Indonesia Faces Education Crisis: 490,000 Graduates Annually, Only 20,000 Teaching Jobs
Translated from Indonesian, summarized and contextualized by DistantNews.
TLDR
- Indonesia's Ministry of Higher Education, Science, and Technology highlights a significant imbalance between the number of education graduates and available teaching positions.
- Approximately 490,000 education graduates enter the workforce annually, while only 20,000 teaching jobs are available.
- The ministry is considering closing or streamlining university programs with an oversupply of graduates to better align competencies with industry needs.
The Indonesian Ministry of Higher Education, Science, and Technology is confronting a stark reality: a massive oversupply of education graduates far outstrips the available job market. With nearly half a million individuals completing teaching degrees each year, but only a fraction finding employment in their field, the nation faces a critical challenge of educated unemployment.
Education in our country graduates 490,000 each year. Meanwhile, the need for education graduates is only 20,000.
This situation has prompted serious consideration of closing or consolidating university programs that are producing more graduates than the country can absorb. The ministry's Secretary-General, Badri Munir Sukonco, emphasized that this move is crucial for ensuring that graduates' skills match real-world demands, particularly in a social sciences sector that already dominates higher education statistics.
There will be a willingness or perhaps several things that we will execute not too long from now regarding study programs, study programs we will select or if necessary close to improve this relevance.

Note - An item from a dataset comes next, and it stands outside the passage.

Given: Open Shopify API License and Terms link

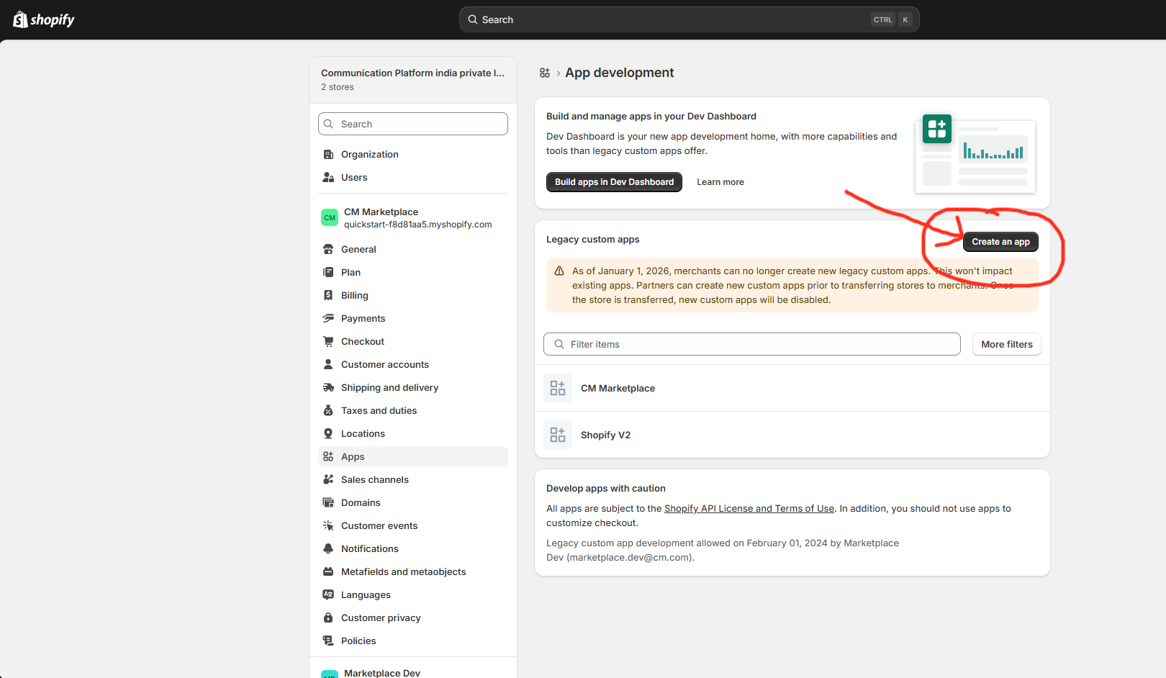Looking at the screenshot, I should (749, 508).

While the government acknowledges that such drastic measures require collaboration and understanding from universities, the impetus is clear: to restructure academic offerings and prevent a continued mismatch between educational output and economic needs. This evaluation is seen as a necessary step to manage Indonesia's demographic bonus effectively, ensuring that the nation's youth are equipped for the jobs of the future, rather than facing a landscape of limited opportunities.
So, in our opinion in the ministry, a joint policy is needed. We also hope for support from friends from PTPK (Colleges Caring for Population), of course, the rectors here all, so that there is willingness.